Let $w_{0}$ denote the finite word $01$ in the free monoid $\{ 0, 1 \}^{\ast}$, and for $i \in \mathbb{N}$ define $w_{i}$ as the word obtained by adjoining the first $\left\lfloor \frac{\ell(w_{i-1})}{2} \right\rfloor$ entries in $w_{i-1}$ to the right of $w_{i-1}$. We thus have that:

\begin{align*} w_{0} & = 01 \\ w_{1} & = 010 \\ w_{2} & = 0100 \\ w_{3} & = 010001 \\ w_{4} & = 010001010 \\ & \text{etc.} \end{align*}

Let $$ w = 0100010100100010001010001010010001010010000100010100100010001010100 \ldots$$ denote the infinite binary word obtained in the limit, with respect to the sequence $(w_{i} : i \in \mathbb{N}_{0})$. Since the construction of this infinite word is very simple and natural, it is surprising that the integer sequence $$(0, 1, 0, 0, 0, 1, 0, 1, 0, 0, 1, 0, 0, 0, 1, 0, 0, 0, 1, 0, 1, 0, 0, 0, 1, 0, 1, 0, 0, 1, 0, 0, 0, 1, 0, 1, 0, \ldots)$$ given by the consecutive entries in $w$ is not currently in the On-Line Encyclopedia of Integer Sequences (OEIS).
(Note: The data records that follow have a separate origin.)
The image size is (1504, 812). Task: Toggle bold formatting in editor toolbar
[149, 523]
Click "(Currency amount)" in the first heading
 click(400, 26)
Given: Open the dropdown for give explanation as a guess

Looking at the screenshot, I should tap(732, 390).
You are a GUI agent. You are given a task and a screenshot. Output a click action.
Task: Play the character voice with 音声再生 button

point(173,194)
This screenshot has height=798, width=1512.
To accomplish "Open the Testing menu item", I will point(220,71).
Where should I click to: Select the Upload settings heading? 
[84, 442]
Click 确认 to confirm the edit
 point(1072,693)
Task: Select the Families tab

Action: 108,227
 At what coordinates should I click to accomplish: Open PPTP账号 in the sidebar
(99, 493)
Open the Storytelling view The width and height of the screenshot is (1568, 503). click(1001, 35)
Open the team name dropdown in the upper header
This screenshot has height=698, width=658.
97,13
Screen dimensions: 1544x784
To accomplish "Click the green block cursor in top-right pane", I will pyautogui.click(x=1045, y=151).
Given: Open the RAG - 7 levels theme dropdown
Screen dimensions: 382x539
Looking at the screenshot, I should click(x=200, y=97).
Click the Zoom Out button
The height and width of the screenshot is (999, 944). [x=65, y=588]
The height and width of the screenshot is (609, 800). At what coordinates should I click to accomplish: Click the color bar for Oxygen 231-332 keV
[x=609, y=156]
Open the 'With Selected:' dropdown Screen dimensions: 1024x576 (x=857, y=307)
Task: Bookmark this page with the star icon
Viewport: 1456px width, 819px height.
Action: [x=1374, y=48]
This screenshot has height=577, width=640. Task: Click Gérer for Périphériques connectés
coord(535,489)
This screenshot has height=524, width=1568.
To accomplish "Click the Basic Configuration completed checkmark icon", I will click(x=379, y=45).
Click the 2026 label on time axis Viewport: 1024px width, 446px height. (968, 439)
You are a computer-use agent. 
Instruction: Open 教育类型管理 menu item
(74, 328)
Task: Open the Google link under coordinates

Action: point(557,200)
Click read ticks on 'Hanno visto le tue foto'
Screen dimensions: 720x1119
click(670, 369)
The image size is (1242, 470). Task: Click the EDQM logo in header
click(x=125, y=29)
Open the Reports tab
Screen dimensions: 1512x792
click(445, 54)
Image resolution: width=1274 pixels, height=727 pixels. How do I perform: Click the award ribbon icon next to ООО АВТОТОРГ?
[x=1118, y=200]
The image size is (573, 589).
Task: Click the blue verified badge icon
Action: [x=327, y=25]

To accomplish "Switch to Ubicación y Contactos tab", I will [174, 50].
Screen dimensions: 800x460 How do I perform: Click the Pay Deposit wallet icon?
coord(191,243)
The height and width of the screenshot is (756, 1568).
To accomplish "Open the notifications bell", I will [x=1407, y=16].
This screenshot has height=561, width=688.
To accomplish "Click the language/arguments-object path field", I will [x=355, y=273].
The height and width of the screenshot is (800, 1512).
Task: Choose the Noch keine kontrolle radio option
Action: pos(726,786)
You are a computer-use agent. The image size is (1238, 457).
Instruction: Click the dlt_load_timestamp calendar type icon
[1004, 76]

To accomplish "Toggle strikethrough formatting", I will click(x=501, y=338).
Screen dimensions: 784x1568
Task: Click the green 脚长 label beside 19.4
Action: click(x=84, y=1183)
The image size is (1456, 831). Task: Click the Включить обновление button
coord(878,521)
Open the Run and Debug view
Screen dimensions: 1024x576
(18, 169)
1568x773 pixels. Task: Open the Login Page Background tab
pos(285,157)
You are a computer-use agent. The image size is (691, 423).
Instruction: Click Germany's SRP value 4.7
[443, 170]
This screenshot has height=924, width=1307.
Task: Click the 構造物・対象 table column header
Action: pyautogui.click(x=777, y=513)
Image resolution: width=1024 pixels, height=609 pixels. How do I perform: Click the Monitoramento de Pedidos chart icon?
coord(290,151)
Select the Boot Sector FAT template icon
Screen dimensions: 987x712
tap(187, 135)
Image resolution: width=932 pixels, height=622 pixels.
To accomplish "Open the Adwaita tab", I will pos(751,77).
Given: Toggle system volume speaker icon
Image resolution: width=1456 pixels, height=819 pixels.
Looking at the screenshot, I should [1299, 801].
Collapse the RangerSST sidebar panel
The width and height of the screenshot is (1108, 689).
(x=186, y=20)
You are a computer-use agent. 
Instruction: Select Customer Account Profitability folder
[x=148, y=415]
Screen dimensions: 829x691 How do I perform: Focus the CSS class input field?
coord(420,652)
Recall that the *subword complexity function* $\sigma_{v} = \sigma : \mathbb{N} \to \mathbb{N}$ of an infinite word $v$ is the function on $\mathbb{N}$ that maps $n \in \mathbb{N}$ to the number of distinct factors of $v$ of length $n$. Given the simple definition of the binary word $w$, it is natural to ask: what is $\sigma_{w}$? It is not obvious to me how to find a closed-form evaluation of the sequence $$(\sigma_{w}(n) )_{n \in \mathbb{N}} = (2, 3, 5, 8, 12, \ldots),$$ since proving a statement of the form $\sigma_{w}(n) = m$ for fixed $n \in \mathbb{N}$ (where $m \in \mathbb{N}$) appears to be nontrivial in general. However, for certain 'small' values of $n \in \mathbb{N}$, the evaluation of $\sigma_{w}(n)$ is relatively trivial. For example, using induction, it is easily seen that $\sigma_{w}(2)=3$.

It is also natural to ask: What is the abelian complexity function of $w$?